Ewww, gross! I guess I’m going to avoid these areas from now on, haha.
This Stupid Complaint
“The number of dumbasses who complain to management about paying to go to the zoo, then not seeing any animals, is unreal! Like, what do you want us to do? Go in there with sticks and chase them out of their hidey-hole?! Sorry, buddy, not going to happen.”
I bet the zookeepers hear this all too often.
This Tired Animal
“Witnessed a silverback gorilla having a bad day. He seemed tired of the crowd and put a box on his head to make the world go away. People kept watching, he kept getting annoyed and finally threw the box off, charged us, and pounded on the glass. I’m well aware that glass can take several shots from a .50 cal. rifle. But the explosive bang from the gorilla hitting the glass was insane, and terrified everyone.”
I feel so bad for this gorilla.
This Interesting Info
“The most dangerous and feared animal in case of an escape is not, as you may think, lions, tigers, or other large carnivores. It’s the chimps. Those things will rip your arm off and beat you to death with the b****y end as soon as they look at you.”
And now I’m scared.
This Escape Plan
“Partner was a zookeeper in Dallas. Safety protocols for when a large, dangerous animal escapes its enclosure dictate that you lock yourself in whatever room you can get to quickest and grab the nearest weapon, which, for most zookeepers, was a broom or rake for cleaning up the animal p**p.”
Somehow I don’t think that will suffice.
This Circle Of Life Moment
“There was one particularly traumatic event with the lions on a very warm and very packed spring day. The zoo was inside a large park, so various wild animals wandered through the zoo all day. One unfortunate day, a large deer fell into the lion enclosure. The adolescent male stalked it and ran it down within about 30 seconds and tore the deer to shreds. In front of dozens of horrified adults and screaming kids. I felt kind of bad that so many people saw, but, like, circle of life.”
I bet those kids were horrified.
This Dead Animal Clean-Up
“Used to work at a zoo a few years ago. An elephant died while I was there and to transport the body out of its enclosure they had to chop him up. RIP Toto.”

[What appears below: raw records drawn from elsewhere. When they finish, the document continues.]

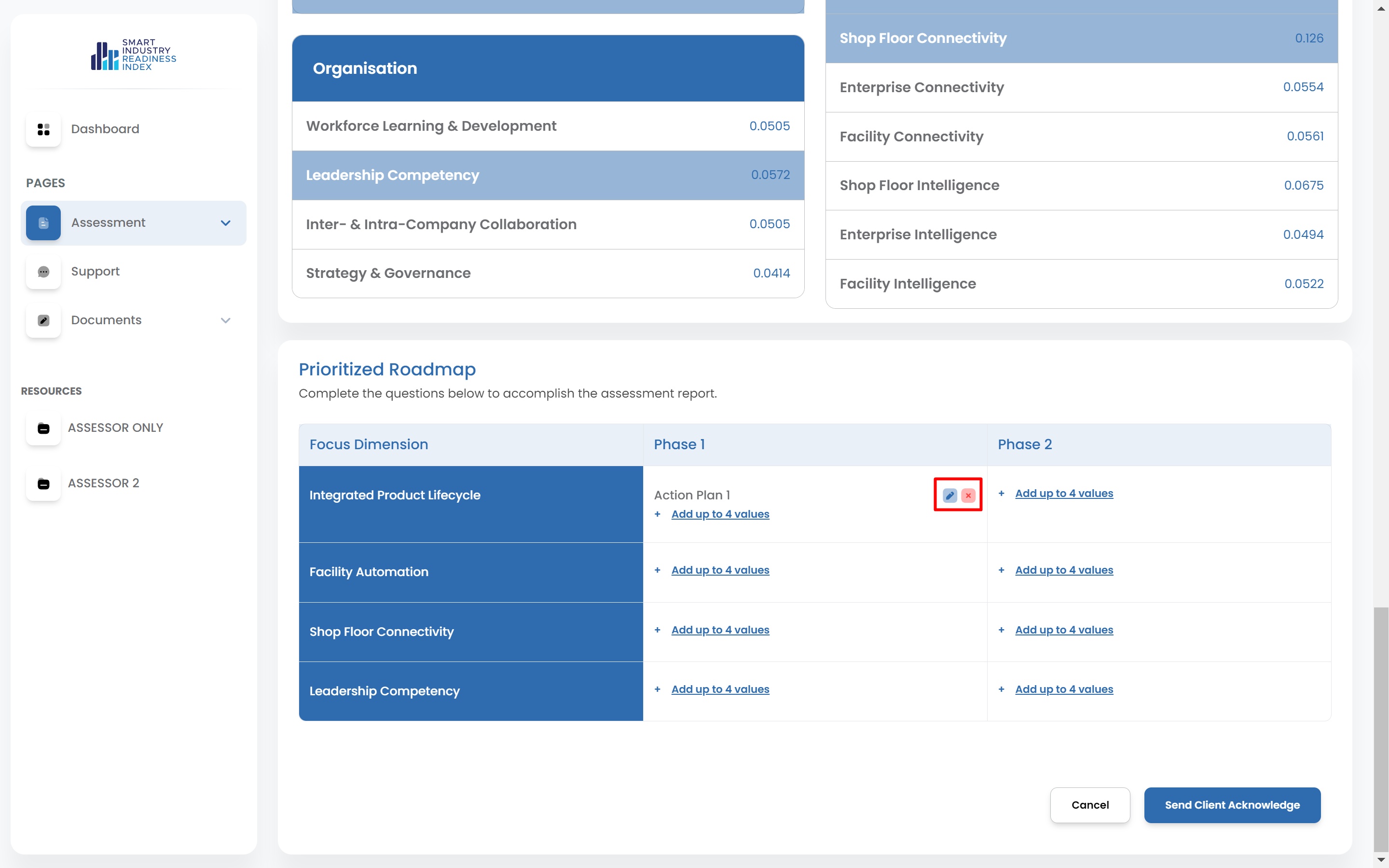This screenshot has width=1389, height=868.
Task: Open the ASSESSOR 2 folder icon
Action: 43,483
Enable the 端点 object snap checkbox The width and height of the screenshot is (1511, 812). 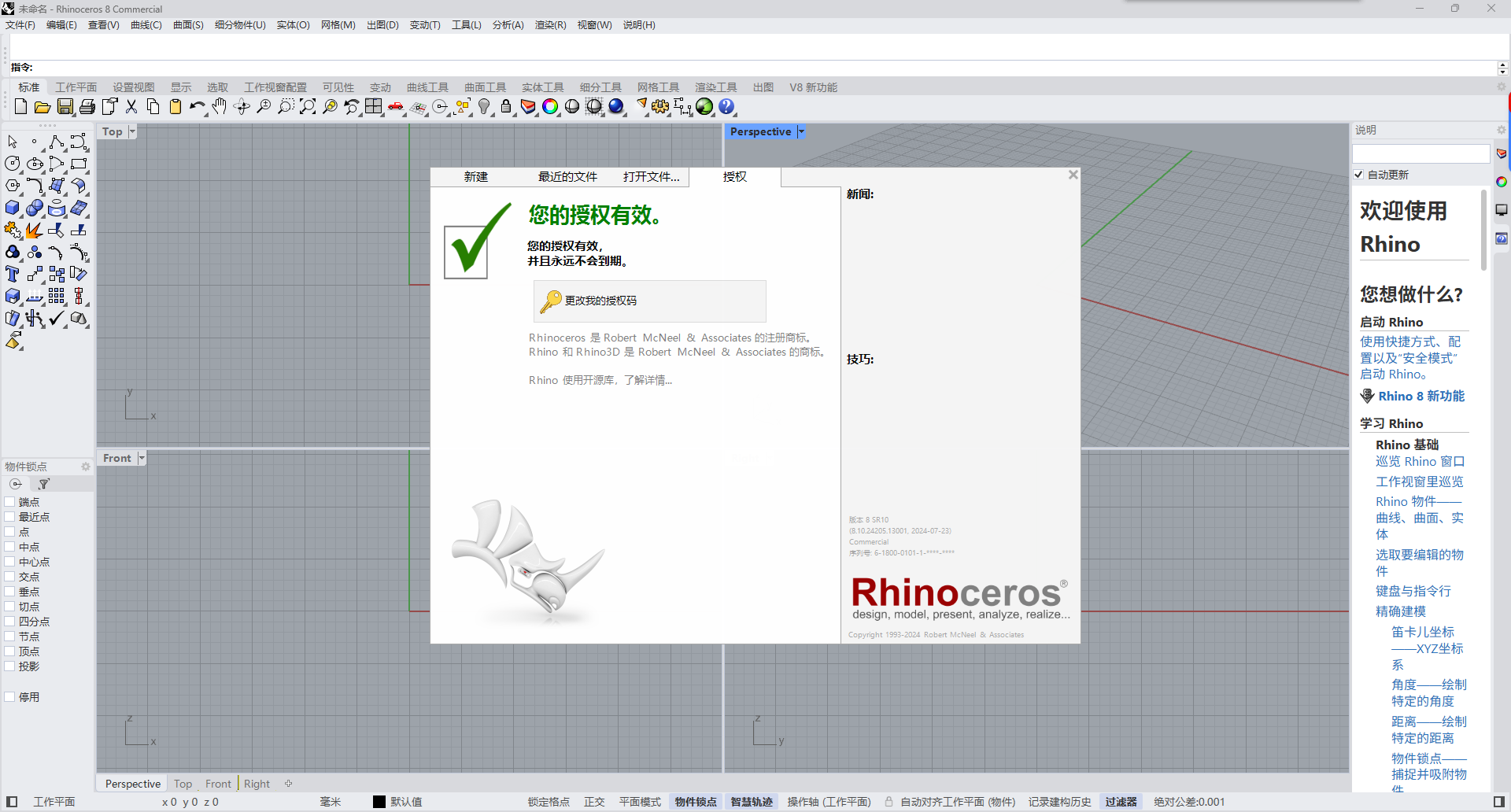(10, 501)
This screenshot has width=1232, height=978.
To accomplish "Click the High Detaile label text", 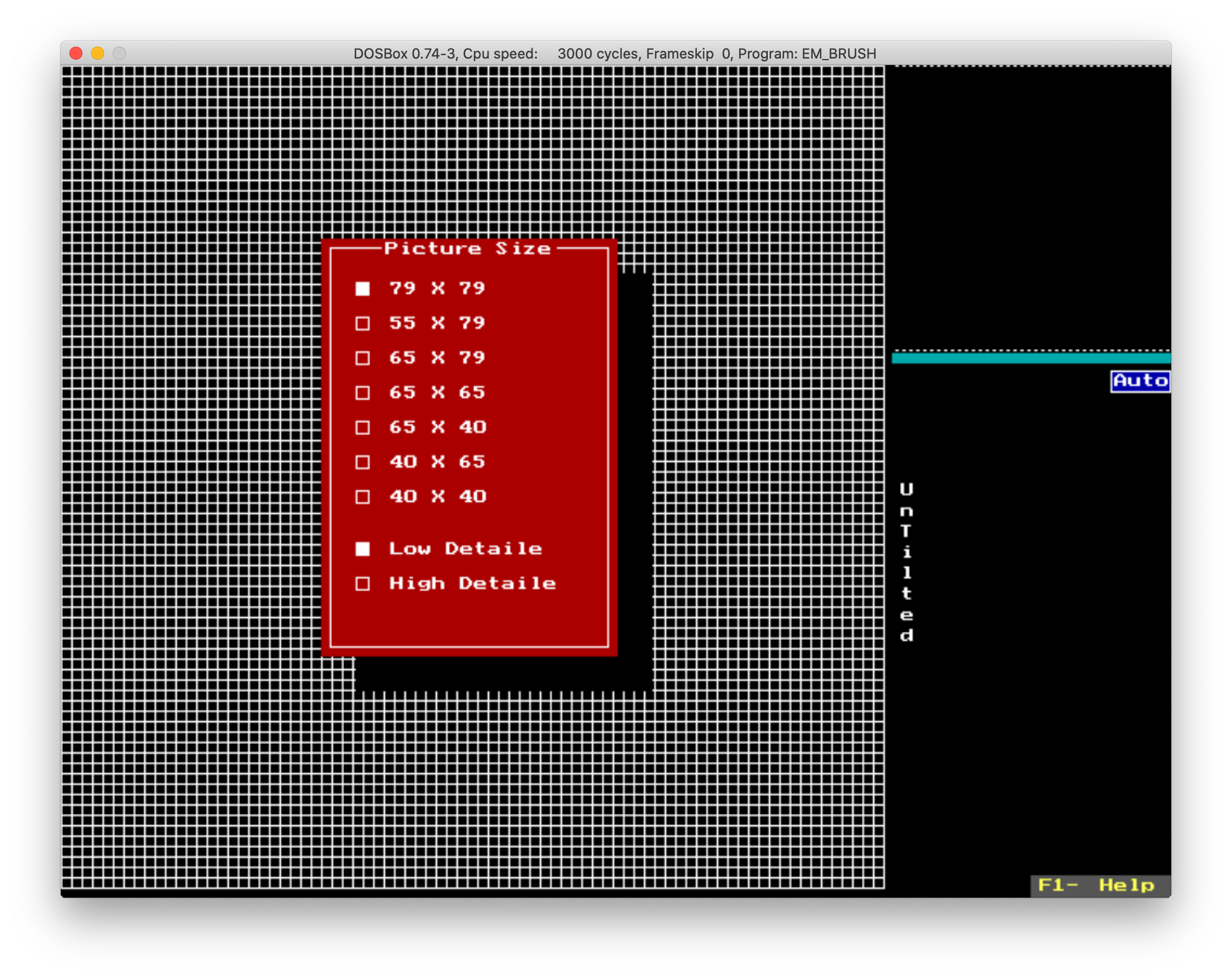I will pos(472,583).
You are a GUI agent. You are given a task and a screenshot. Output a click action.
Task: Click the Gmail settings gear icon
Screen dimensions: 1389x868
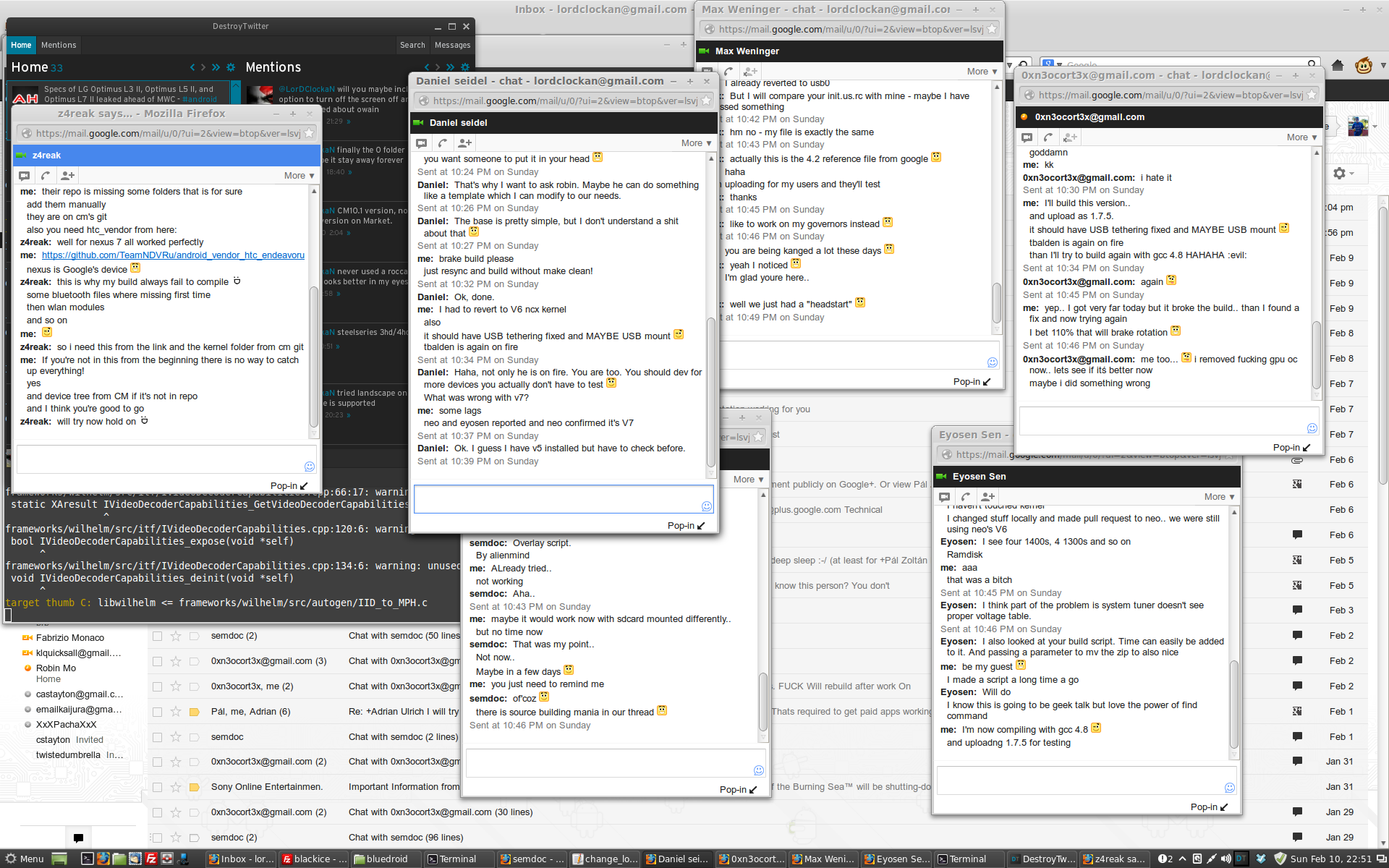(x=1339, y=174)
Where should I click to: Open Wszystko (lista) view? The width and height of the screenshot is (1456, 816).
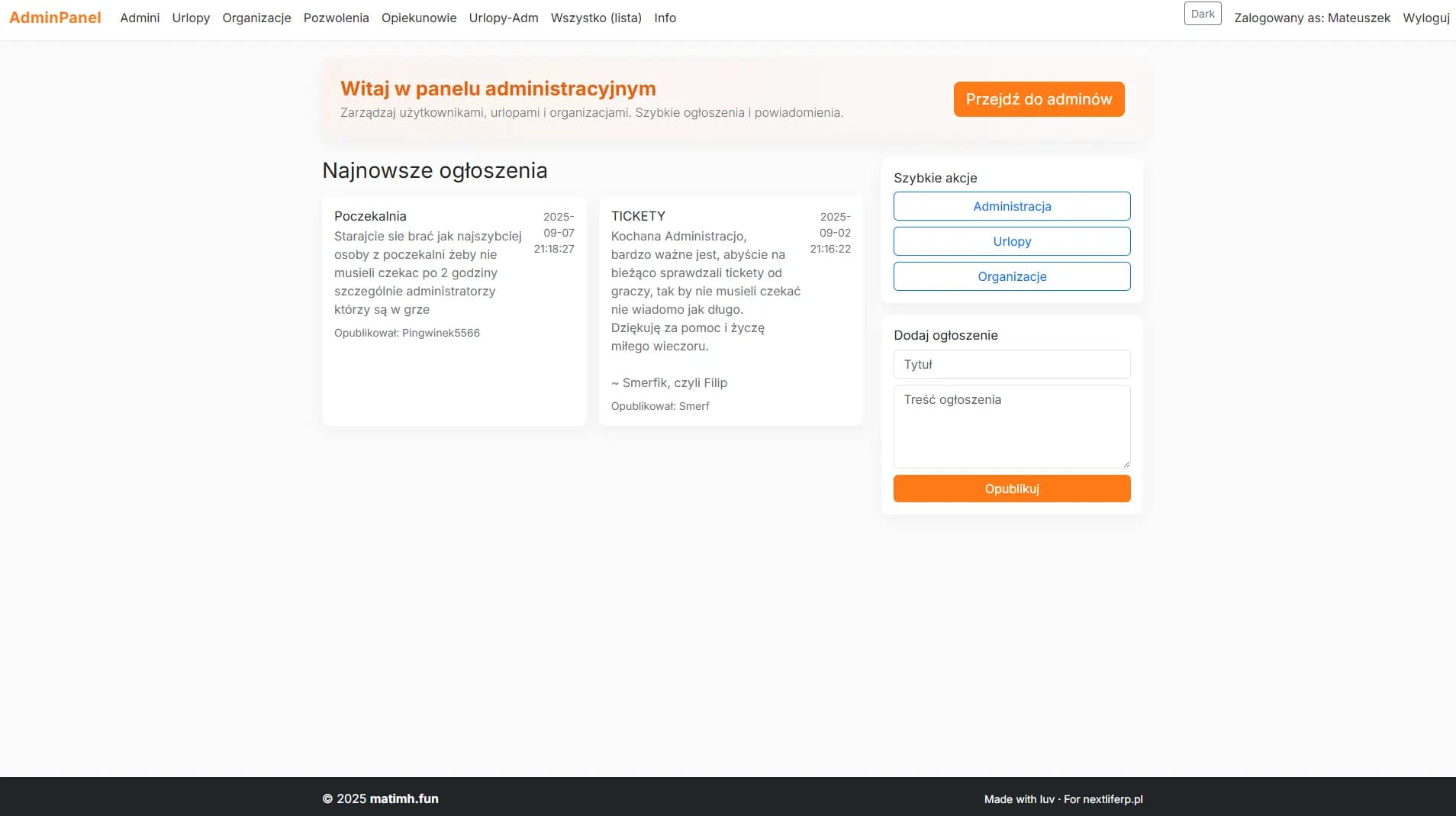[596, 18]
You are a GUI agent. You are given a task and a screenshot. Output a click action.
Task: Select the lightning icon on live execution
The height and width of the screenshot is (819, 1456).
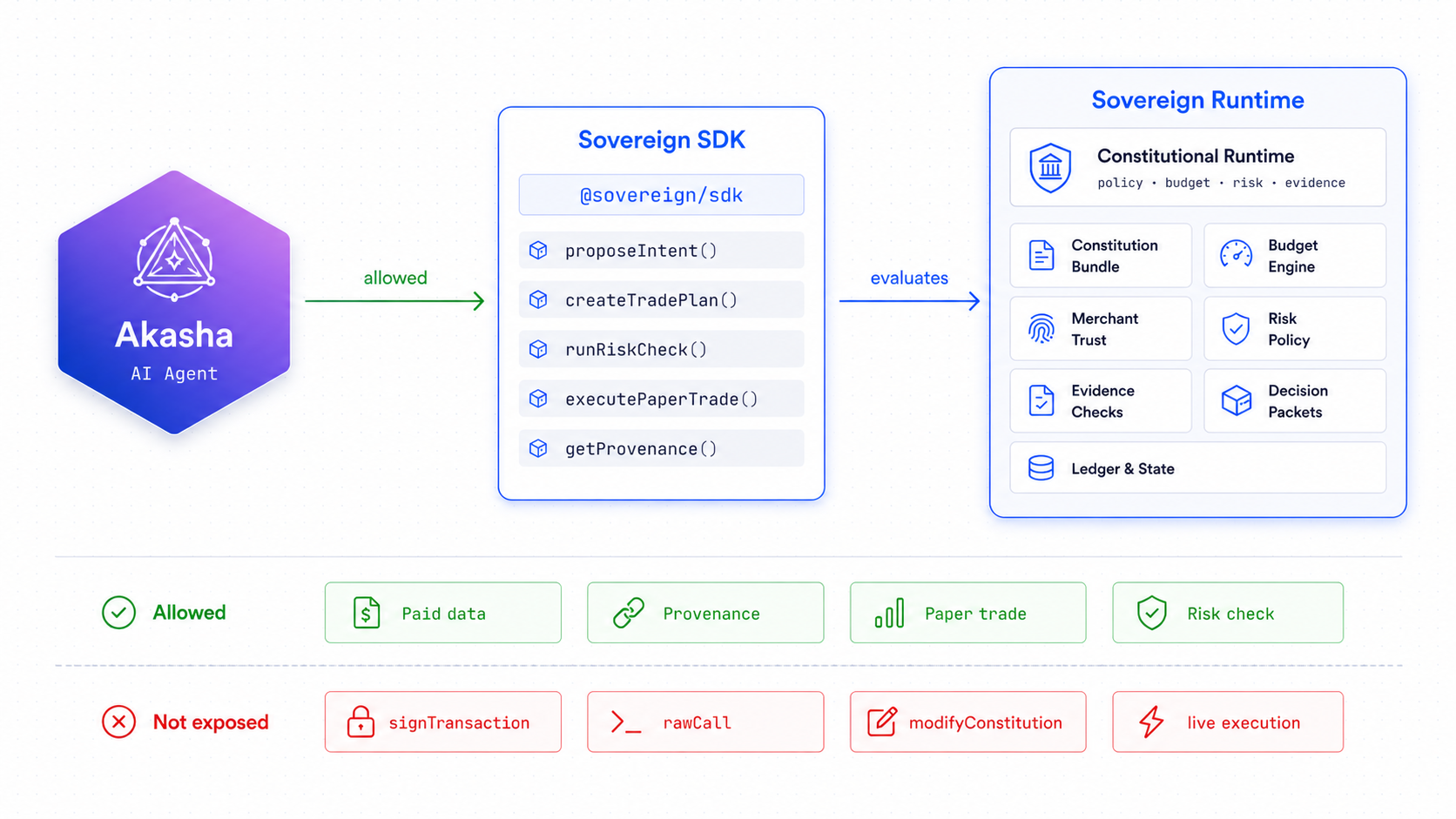[1148, 722]
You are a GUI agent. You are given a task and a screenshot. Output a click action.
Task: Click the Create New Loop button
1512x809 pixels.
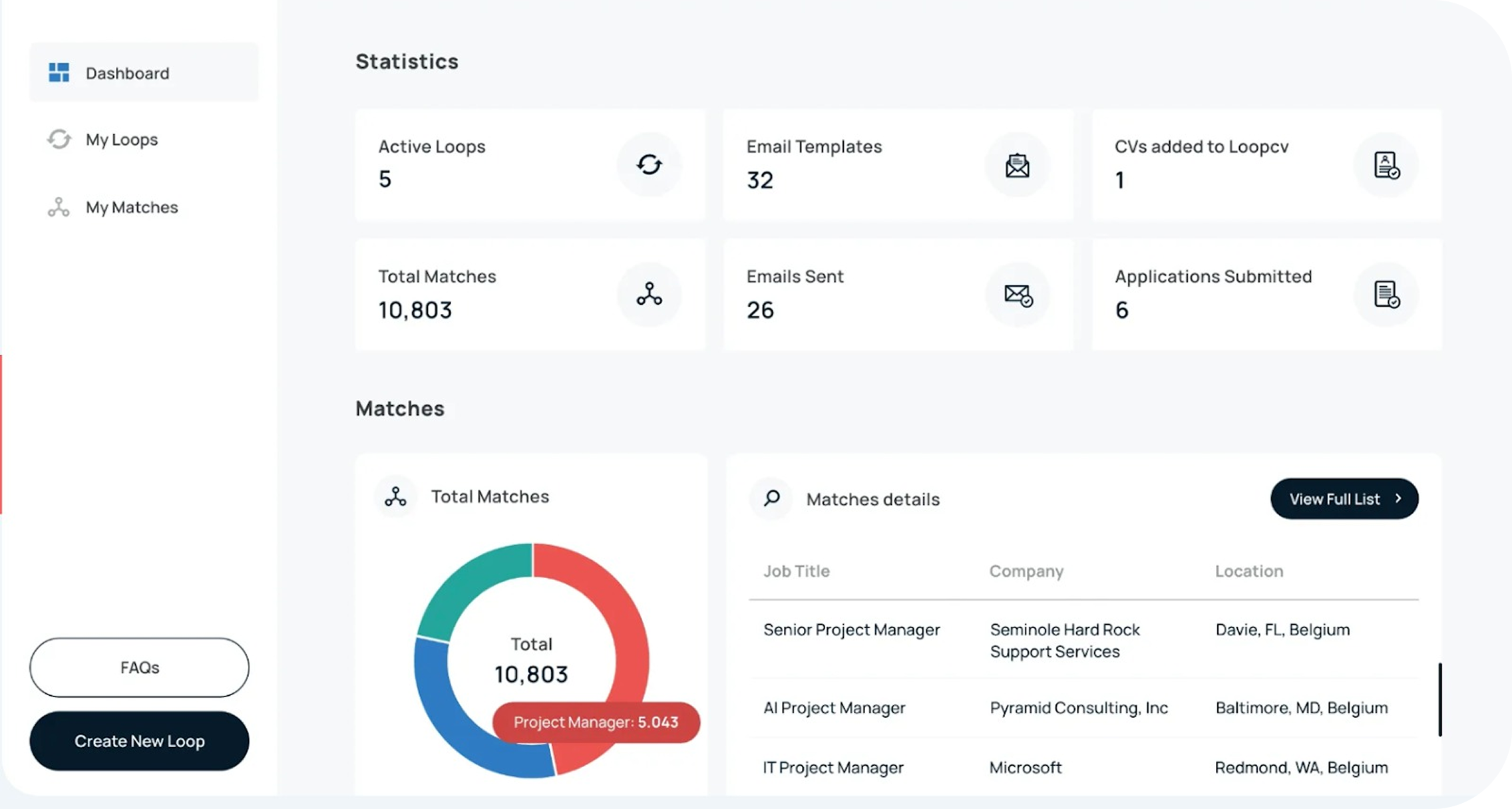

Oh, no! I didn’t want to picture that in my head.
Boy, oh, boy!
This stuff got real and fast, no? I hope whoever wanted to work at the zoo one day didn’t get totally turned off. I mean, it is what it is, huh? I guess every job comes with pros and cons.
However, when you work at the zoo, the stakes are much higher. I think I’ll have more respect for zoo staff after writing this article. How about you?